DATA FOR ANALYSIS:
*** Block opens ***
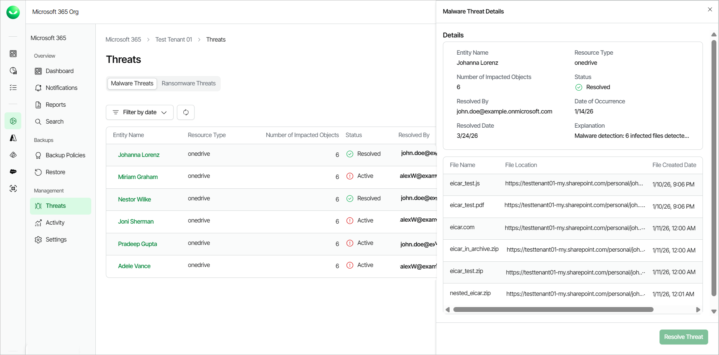Go to Activity in the sidebar
This screenshot has width=719, height=355.
click(55, 223)
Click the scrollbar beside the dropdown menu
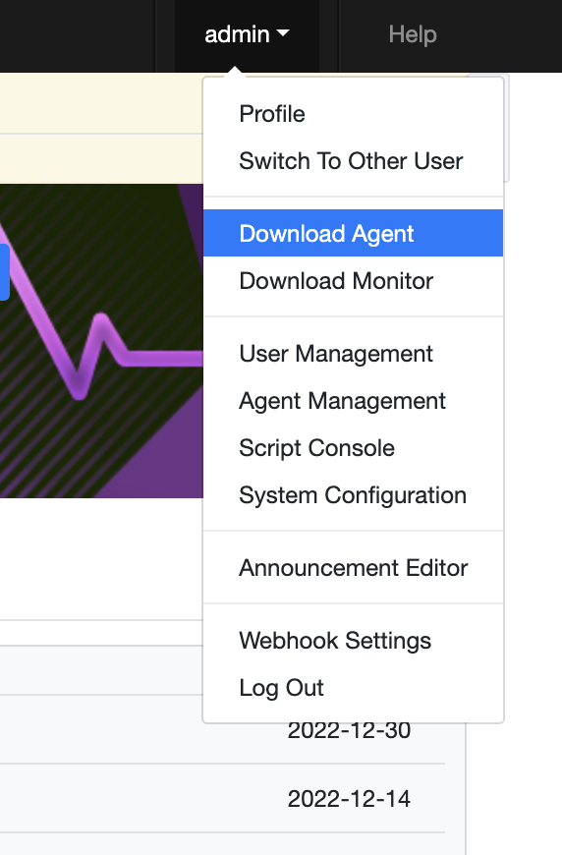 tap(506, 128)
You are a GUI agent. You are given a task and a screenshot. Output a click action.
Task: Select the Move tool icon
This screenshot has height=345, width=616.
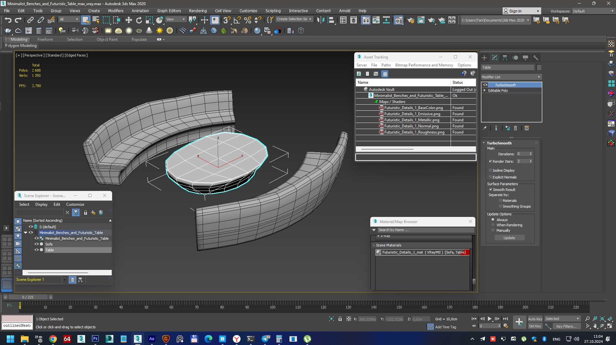(128, 20)
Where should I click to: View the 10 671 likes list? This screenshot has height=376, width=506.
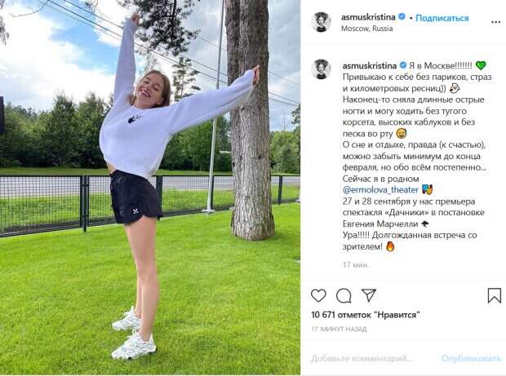tap(366, 315)
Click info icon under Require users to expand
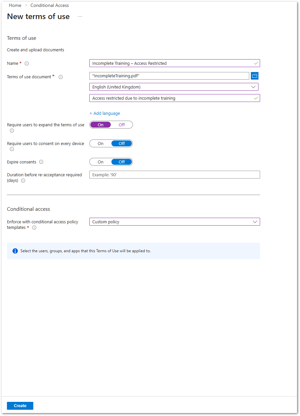Image resolution: width=300 pixels, height=416 pixels. point(12,131)
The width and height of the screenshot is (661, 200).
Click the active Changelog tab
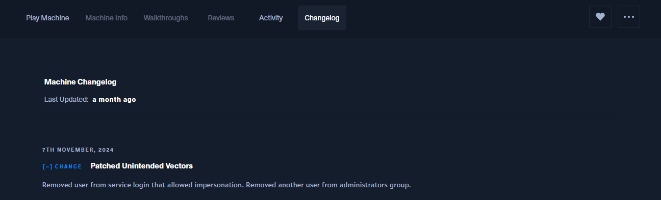[x=322, y=18]
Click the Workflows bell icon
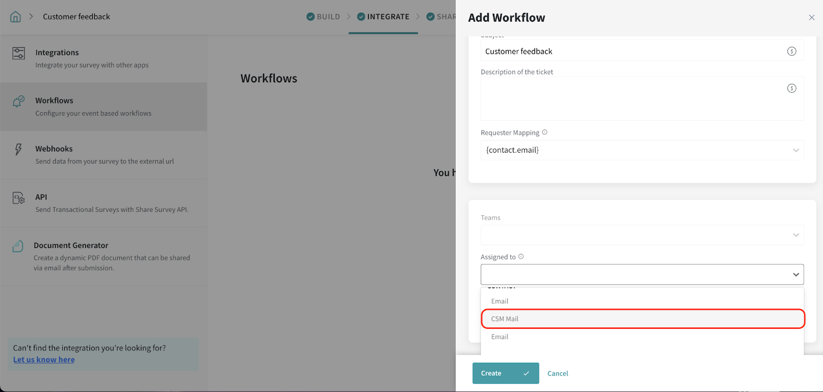The image size is (823, 392). click(19, 101)
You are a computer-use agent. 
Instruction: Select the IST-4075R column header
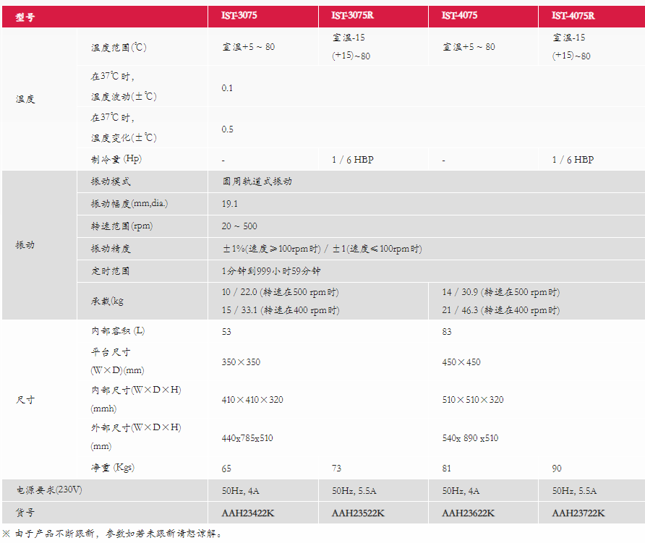pos(573,16)
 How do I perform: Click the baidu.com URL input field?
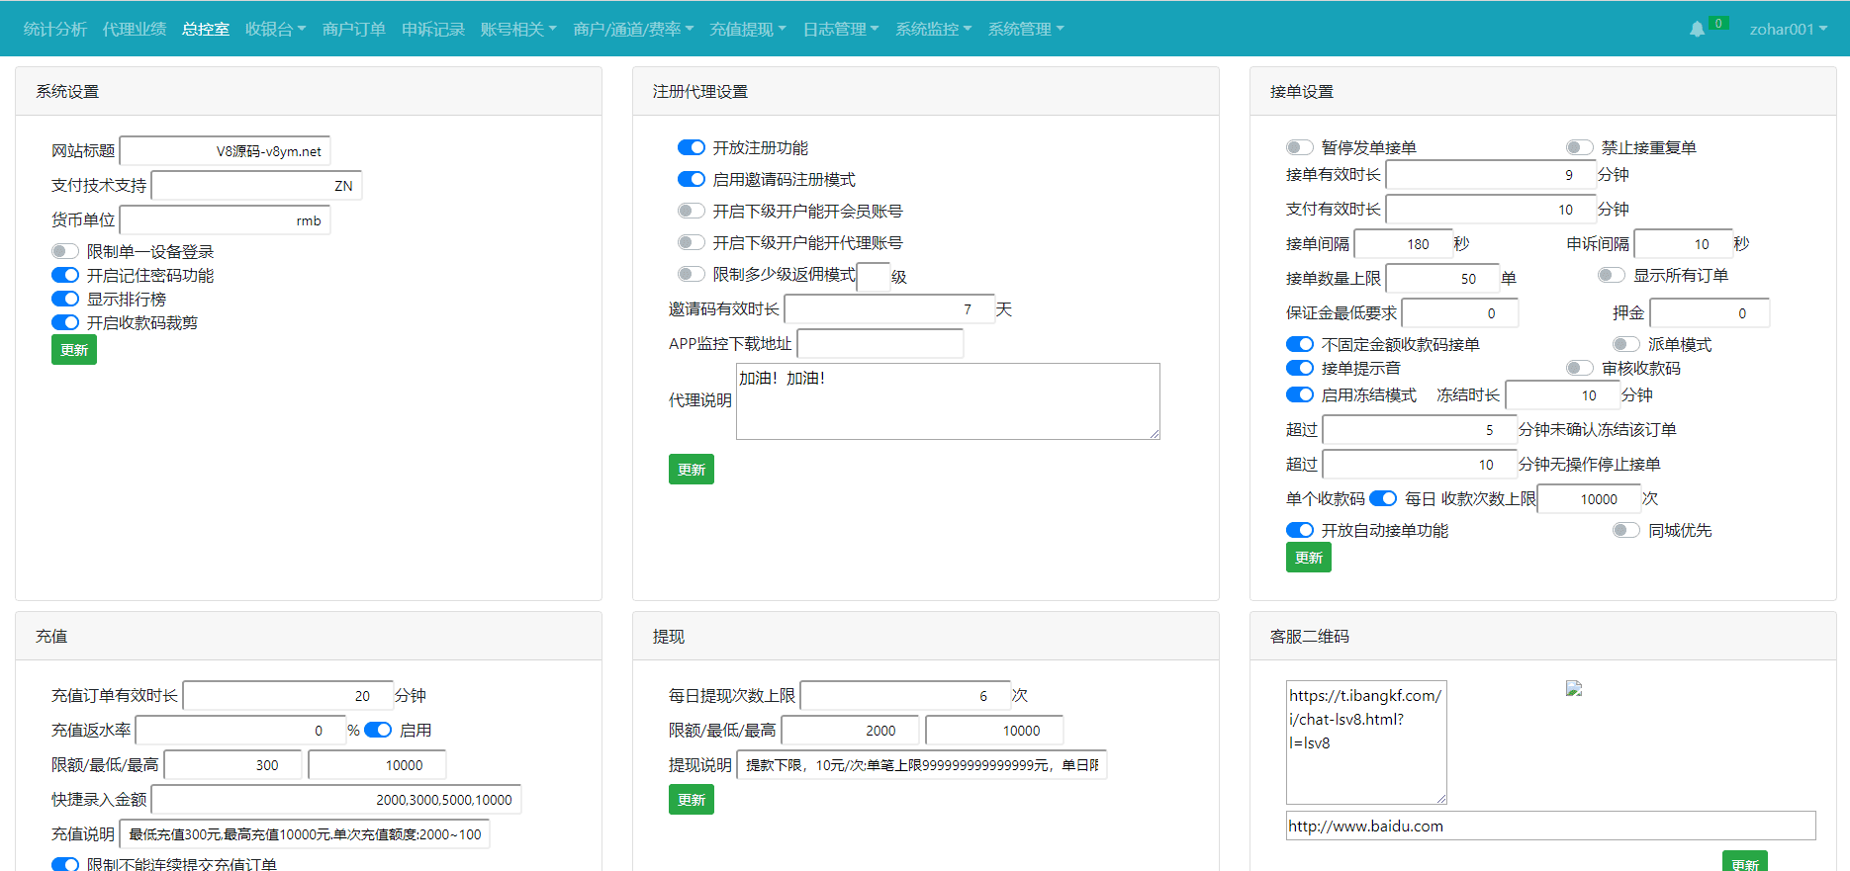tap(1549, 826)
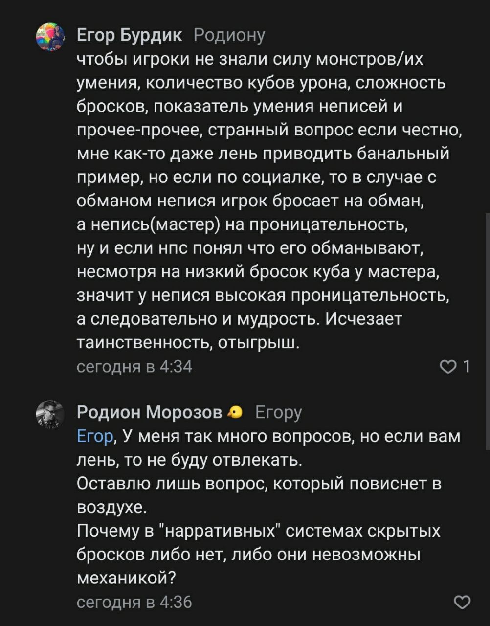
*** Block closes ***
THE PROBLEM: Write out, word for word, the lines running from the one containing "How do I perform: Click" to the end of the data above; the pictures are to be left out.

ANSWER BELOW:
 How do I perform: Click the baidu.com URL input field?
tap(1549, 826)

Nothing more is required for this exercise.